Libertatia

October 16, 2008

X.Org and E17 packages for Ltib

Filed under: e17, english, ltib, profusion — messias @ 3:04 pm

Lately I’ve been working on Ltib (Linux Target Image Builder) in order to have Enjoy running on a demo iMX31 board here in ProFUSION. We’ve already published a few videos on youtube demoing our work here and here (more to follow soon), but so far the packages were scattered through different e-mails on the Ltib mailing list. But as of yesterday, Stuart Hughes merged those packages upstream and now it’s publicly available for all users of Ltib. Also, I’ve been given access to Ltib’s CVS and will be uploading more packages there soon (Enjoy and Illume are next on the list, already packaged and just in need of a few clean-ups).

If you are using Ltib and wish to test E17 (or just X.Org), here are the steps necessary (if you find anything missing from this guide or have any other suggestions, please do leave a comment here since this guide will probably be posted later on Ltib’s homepage) :

1) Update to the latest CVS version if you haven’t already.

2) If you’re going to install the Enlightenment packages, you’re going to need a few packages to be available on your host. Luckily you can just use Ltib to install them :

$ ./ltib –hostcf -p eet.spec
$ ./ltib –hostcf -p embryo.spec
$ ./ltib –hostcf -p evas.spec
$ ./ltib –hostcf -p ecore.spec
$ ./ltib –hostcf -p edje.spec

3) Run ‘./ltib –configure’, and inside Package List, there should be two new submenus, one for Enlightenment and one for X11. Choose the packages you wish to install. One package worth mentioning is Expedite, which can be easily used to benchmark your device and see if the installation was OK.

4) If you are going to run X.Org, you might need to patch xorg-server depending on your device’s supported display resolution (on CVS there is already a patch to add support for vga-portrait mode which is the default resolution for our test board, and I’m sending another patch soon to add support for WVGA).
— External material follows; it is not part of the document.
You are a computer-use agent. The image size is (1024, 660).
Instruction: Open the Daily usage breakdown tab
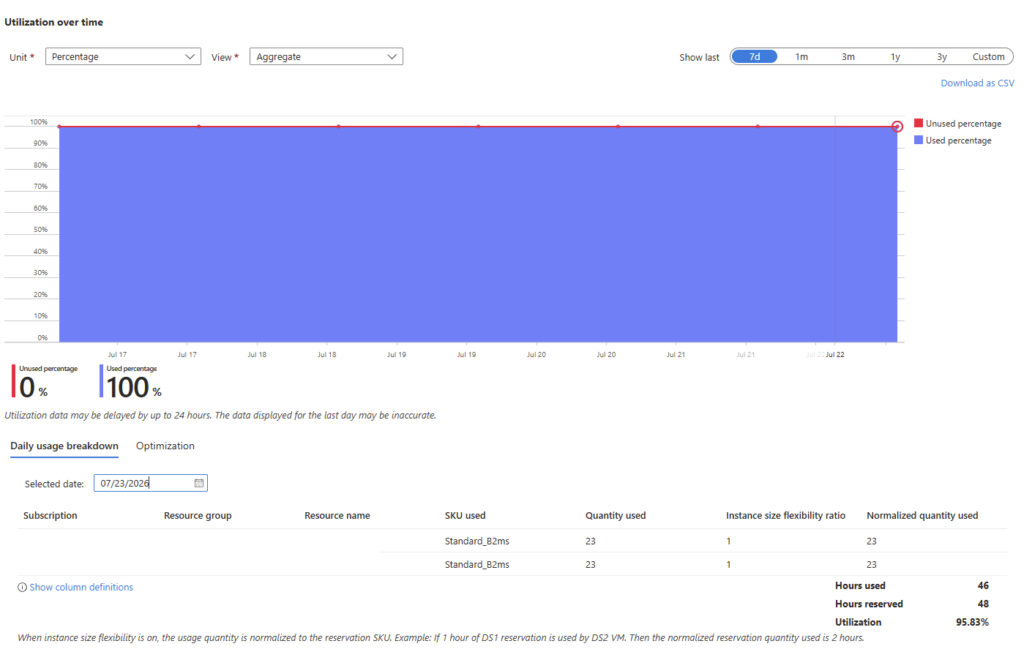[64, 446]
5) Example of how to start X :

$ Xfbdev -screen 480×640 -mouse tslib,,device=/dev/input/ts0

6) Example of how to start Enlightenment :

$ DISPLAY=:0 enlightenment_start

Try it out and tell us if it worked well for you. Cheers.

October 7, 2008

Course on Python for S60

Filed under: english, profusion, pys60, python — messias @ 8:21 pm

Last week I gave a course on Python for S60 as part of the Mobility Week event in São Carlos, held on the USP (University of São Paulo) campus there. It was a 12 hour course, divided in three 4 hour sessions. Gustavo had already blogged about the event before here, so I’ll just add a few comments about how my course went.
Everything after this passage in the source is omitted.